╭─ TEXTE PRÉSENTÉ

Les Fortifications piémontaises des vallées
Varaita de Pont et de Bellino.
Fond : Archivio di Stato di Torino
Référence 0048531. Annotations de l'auteur
Ce fort
ne fût pas plutôt achevé qu'on en commença
un autre à la Vignace, qu'on nomma le fort Saint Charles
. C'était le plus joli ouvrage qu'on ait jamais construit ;
il avait des embrasures pour huit ou douze pièces de gros canons,
entouré de ses fossés bien profonds et garnis de bonnes palissades
ses portes et ses ponts-levis, tout comme une citadelle des mieux régulières
; il y avait les magasins à poudre, et plusieurs autres baracons
faits avec des ais dans la dernière perfection.
Du côté
des Alpiols on ne restait pas non plus oisif, on y construisit une redoute
à la venue du col de Saint Chaffré, redoute toute crailée
et couverte de planches, qui contenait presque trois cent hommes. Sur
les Alpiols on en éleva une autre bâti sur la même
place qui faisait face vers l'ombrenche, et de ces redoutes jusqu'au fort
Saint Charles qu'était à la Vignasse, on avait élève
une muraille continue de la hauteur d'un homme : qui peut s'imaginer le
monde qu'il a fallu employer. Pour venir à bout d'un ouvrage si
immense, aussi avait on fait venir presque tous les hommes du Piémont.
En étant
cependant venu à bout, on jeta les yeux du côté des
hubac, et on jugea à propos de les fortifier de la meilleure façon,
on construisit donc un autre fort à la tête du pré
daI Bosc, au pied de la plate du château qui fût appelé
le fort Bertola, parce que Monsieur Bertola
ingénieur général en avait été l'auteur,
il avait aussi ses fossés, ses palissades, son chemin couvert
tout comme celui de la Vignasse, et cela de plus que sa palissade venait
jusqu'à l'eau "[105].

╰─

CONSIGNE ÉCRITE 1
D'après le texte sur les fortifications piémontaises, pourquoi le fort construit à la tête du pré daI Bosc fut-il appelé le fort Bertola ?
CONSIGNE ÉCRITE 2
Transcrivez le passage du texte sur les fortifications piémontaises qui s'ouvre sur les mots "Les Fortifications piémontaises" et se termine par "la dernière perfection.".
CONSIGNE ÉCRITE 3
Dans le texte sur les fortifications piémontaises, quels ouvrages du fort Bertola sont énumérés juste avant la comparaison avec celui de la Vignasse ? Citez-les tous.

╭─ MATÉRIEL FOURNI

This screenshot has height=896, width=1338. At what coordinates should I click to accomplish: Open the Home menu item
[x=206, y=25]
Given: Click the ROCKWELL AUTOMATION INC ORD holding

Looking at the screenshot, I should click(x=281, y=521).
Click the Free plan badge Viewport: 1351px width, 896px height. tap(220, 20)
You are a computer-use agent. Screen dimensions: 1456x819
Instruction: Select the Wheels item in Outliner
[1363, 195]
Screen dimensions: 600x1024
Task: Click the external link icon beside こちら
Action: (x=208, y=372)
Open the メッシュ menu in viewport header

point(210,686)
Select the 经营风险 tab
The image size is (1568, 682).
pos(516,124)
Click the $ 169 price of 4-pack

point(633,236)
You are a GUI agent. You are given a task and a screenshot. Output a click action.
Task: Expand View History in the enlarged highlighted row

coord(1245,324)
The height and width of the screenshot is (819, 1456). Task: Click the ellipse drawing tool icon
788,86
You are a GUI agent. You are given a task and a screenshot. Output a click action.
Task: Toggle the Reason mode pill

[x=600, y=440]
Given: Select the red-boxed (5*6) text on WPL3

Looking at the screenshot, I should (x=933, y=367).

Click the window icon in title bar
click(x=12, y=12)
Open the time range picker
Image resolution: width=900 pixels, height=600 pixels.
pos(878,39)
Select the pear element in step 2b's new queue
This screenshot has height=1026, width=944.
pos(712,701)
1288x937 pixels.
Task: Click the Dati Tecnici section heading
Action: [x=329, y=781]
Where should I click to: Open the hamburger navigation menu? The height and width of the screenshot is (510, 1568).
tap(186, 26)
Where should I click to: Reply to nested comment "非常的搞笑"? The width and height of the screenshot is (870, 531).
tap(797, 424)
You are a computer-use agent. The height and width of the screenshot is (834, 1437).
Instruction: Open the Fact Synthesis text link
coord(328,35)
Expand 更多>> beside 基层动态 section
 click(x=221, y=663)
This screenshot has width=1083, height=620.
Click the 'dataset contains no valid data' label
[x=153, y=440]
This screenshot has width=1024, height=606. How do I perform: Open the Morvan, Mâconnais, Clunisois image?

╰─

RÉPONSE FINALE 1
Il fut appelé ainsi parce que Monsieur Bertola, ingénieur général, en avait été l'auteur.

RÉPONSE FINALE 2
Les Fortifications piémontaises des vallées
Varaita de Pont et de Bellino.
Fond : Archivio di Stato di Torino
Référence 0048531. Annotations de l'auteur
Ce fort
ne fût pas plutôt achevé qu'on en commença
un autre à la Vignace, qu'on nomma le fort Saint Charles
. C'était le plus joli ouvrage qu'on ait jamais construit ;
il avait des embrasures pour huit ou douze pièces de gros canons,
entouré de ses fossés bien profonds et garnis de bonnes palissades
ses portes et ses ponts-levis, tout comme une citadelle des mieux régulières
; il y avait les magasins à poudre, et plusieurs autres baracons
faits avec des ais dans la dernière perfection.

RÉPONSE FINALE 3
Ses fossés, ses palissades et son chemin couvert.